Ms Cai Shiyin had been chief technology officer at GE Infrastructure's Asia Pacific office for eight years when she encountered a life-changing experience at a school for the blind in Tibet in 2009.
"The kids there taught me that our value is not in how much money we make, but how many lives you can change. So I started working as a volunteer," she said.
Eight years ago, she co-founded Dialogue in the Dark, a social enterprise which carries out corporate leadership training.
Yesterday, Ms Cai, 42, whose personal fortune comes from her family's business, the Yucheng Group, shared her experience in starting a social enterprise at the Asian Venture Philanthropy Network (AVPN) conference, as did other high net worth individuals with similar experiences.
The conference was attended by 1,000 delegates from 40 countries addressing issues relating to climate action, education and wealth disparity, among other things.
Asian private investors, particularly family offices, typically view investment and philanthropy as separate. But millennials are actively making social change through business. With 35 per cent of Asia's wealth expected to be in the hands of millennials in the next five to seven years, it is expected that ESG, or environmental, social and governance issues will factor more into investing decisions.
With Asia's share of the world's ultra-wealthy population growing nearly 10 per cent in 10 years, there are now more billionaires on this continent than in the United States and it is set to have the world's largest concentration of wealth in four years. But critical issues relating to climate action, education and wealth disparity need to be addressed, with Asia having one of the largest wage gaps globally.
"We need to mobilise a tremendous amount of capital for some of the most pressing environmental and social issues today. As family offices are open to philanthropy and values-based investing, that seemed like a good place to start," said Mr Durrie Hassan, executive director of Visible Mission Ventures. "My family had the choice to start a foundation and be purely philanthropic, or explore impact investing and generate financial returns as well. This is the pilot to see if we will go fully in that direction."

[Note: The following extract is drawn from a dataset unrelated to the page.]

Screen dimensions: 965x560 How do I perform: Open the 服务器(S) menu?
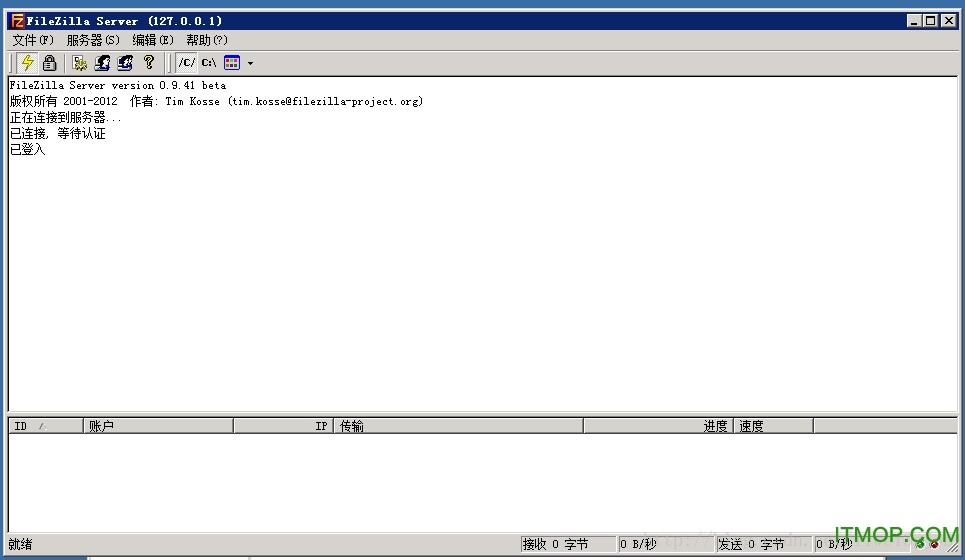coord(93,40)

With experience in ESG investing, Mr Durrie, 33, is trying to engage other family offices as well. "I tell them about my investment portfolio, the returns we get, and try to get them to co-invest. They need to learn from other families who have taken the jump," he said.

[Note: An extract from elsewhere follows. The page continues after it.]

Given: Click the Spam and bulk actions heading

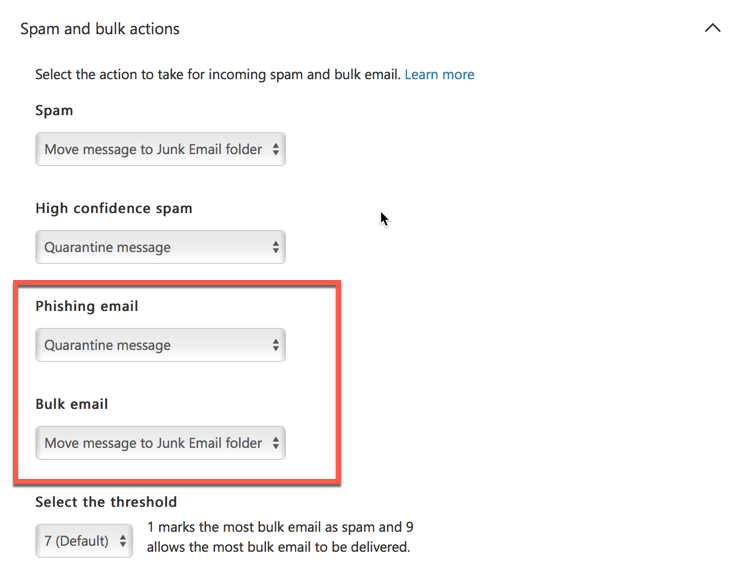Looking at the screenshot, I should (x=100, y=29).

Getting buy-in is a challenge. "It depends if the generation I'm speaking to has authority to control the capital. We want to do good, but some of us are not in full control of the ability to do so yet."

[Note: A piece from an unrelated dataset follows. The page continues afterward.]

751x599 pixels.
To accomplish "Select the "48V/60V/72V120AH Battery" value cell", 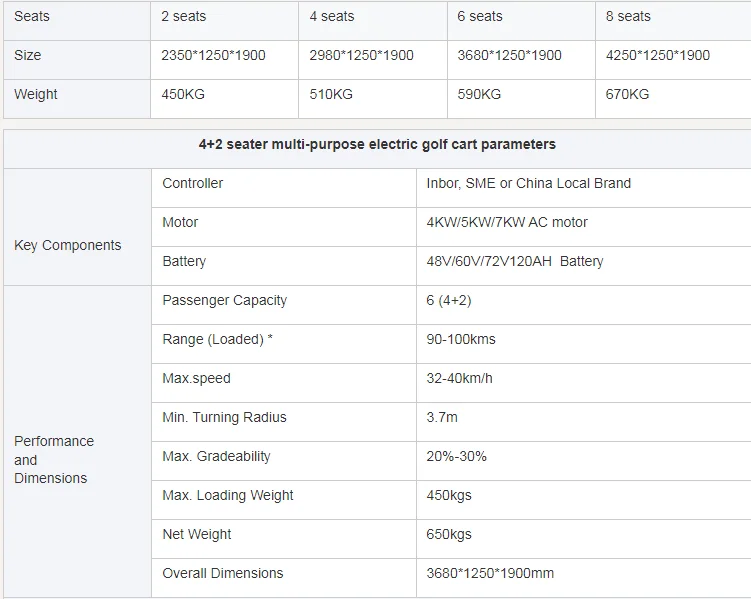I will tap(515, 261).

For Chung Kyungsun, a scion of the Korean chaebol that runs Hyundai, getting his father to understand why he started Root Impact, which supports social entrepreneurs, was challenging.
This since there are two major Hyundai Foundations, one on public health and education, and the other on non-profits and start-ups.
"But they don't do social enterprises. I was trying to find business solutions for social issues. My grandfather once said that when someone has more than 100 million dollars, he or she should act as shepherd of public assets," Mr Chung, 32, said. "My father didn't fully understand my decision, but he was very supportive.
"For the first three years, he provided up to US$2.5 million (S$3.3 million) for Root Impact. The money was used to develop curriculums, give subsidies to social enterprises to hire interns, and develop co-working spaces."